# PAGE start

Blessedly, the car did stop. As I sat, allowing the child to retrieve his ball and move well clear of the car, I turned again to look at his caretakers. Some continued to watch him, while the more oblivious of the group continued talking, and laughing, and jostling; no one moved, no one called out. The boy snagged his ball, and grazed me with dark, dancing eyes, before darting back into his driveway.
My son’s presence in the garage meant he had something to tell me that wouldn’t wait.
“Mom!” His inflection confirmed my suspicion.
He burbled as we carried my things inside.
“Science class was so cool today! Mr. Patterson, you remember him, right? Well, Mr. Patterson said he’d been waiting for a rainy day to tell us this story, right?”
He freed his hands by setting a bag on the kitchen table, and began using them to bat at the puppy, whose excitement on seeing his friend come inside was just as exuberant as it had been the first time, about thirty minutes before.

# PAGE end
# INFORMATION SHOWN start

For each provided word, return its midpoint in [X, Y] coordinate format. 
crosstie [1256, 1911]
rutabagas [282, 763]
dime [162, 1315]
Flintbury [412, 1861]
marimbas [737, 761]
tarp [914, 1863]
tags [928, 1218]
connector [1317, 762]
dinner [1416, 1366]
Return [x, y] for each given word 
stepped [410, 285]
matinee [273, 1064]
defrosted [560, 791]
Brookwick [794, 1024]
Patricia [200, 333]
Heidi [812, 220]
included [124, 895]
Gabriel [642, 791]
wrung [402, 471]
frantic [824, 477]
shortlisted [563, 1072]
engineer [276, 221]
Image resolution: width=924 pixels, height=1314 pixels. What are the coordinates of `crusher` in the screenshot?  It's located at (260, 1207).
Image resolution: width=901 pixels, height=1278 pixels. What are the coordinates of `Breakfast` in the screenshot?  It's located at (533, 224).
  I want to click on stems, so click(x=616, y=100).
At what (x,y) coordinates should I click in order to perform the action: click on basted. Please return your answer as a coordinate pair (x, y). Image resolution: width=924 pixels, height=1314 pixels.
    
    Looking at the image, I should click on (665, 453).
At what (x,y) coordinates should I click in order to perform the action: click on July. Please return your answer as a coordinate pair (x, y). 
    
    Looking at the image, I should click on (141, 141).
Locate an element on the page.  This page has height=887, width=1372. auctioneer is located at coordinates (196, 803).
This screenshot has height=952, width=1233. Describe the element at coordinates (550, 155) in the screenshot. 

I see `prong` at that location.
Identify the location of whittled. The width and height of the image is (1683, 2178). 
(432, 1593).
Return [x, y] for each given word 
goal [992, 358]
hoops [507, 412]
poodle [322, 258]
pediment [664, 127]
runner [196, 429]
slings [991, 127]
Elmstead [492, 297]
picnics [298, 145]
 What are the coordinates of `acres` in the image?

# INFORMATION SHOWN end

:: SET TASKS ::
1. List the activities that the narrative says the more oblivious members of the group continued doing while the boy was in the street.
2. Proceed with the narrative from its final sentence.

:: RESPONSES ::
1. Talking, laughing, jostling

2.
“It was about a witch. Well, not really a witch. Well, she WAS a witch, but now she’s a ghost, right? I mean, it’s kinda like “Blair Witch”, but not really.”
He continued to share his story, as I moved about the kitchen. Some of his words were lost in the sounds of cans scraping along shelves and refrigerator bins opening, but I understood the crux of his story. The long and short of it, was that Mr. Patterson had set aside the business of beakers and microscopes to take advantage of a rainy day, by regaling a roomful of eleven-year-olds with his stories of adolescent close-encounters with beings from “the other side”. Unfortunately, in arriving at this decision, Mr. Patterson had forgotten his role as authoritarian. He had underestimated his own importance by sharing a frightening story with children who are directed, daily, to listen to him, and to remember every word he utters.
The next morning, I awoke to a pile of blankets on the floor beside my bed. And, somewhere in that pile, lay my frightened, sleeping son.
Shane held his cell-phone behind his back.
“Mom? Can I go to the movies with Koran?, he stage-whispered.
I asked all the usual questions; what, when, where, and gave my consent. As he ran, grinning, back to his bedroom to change, my cell-phone rang. It was Jill, mother of Alex.
“Is Shane going to the movies with Koran?”
“Yes. Is Alex?”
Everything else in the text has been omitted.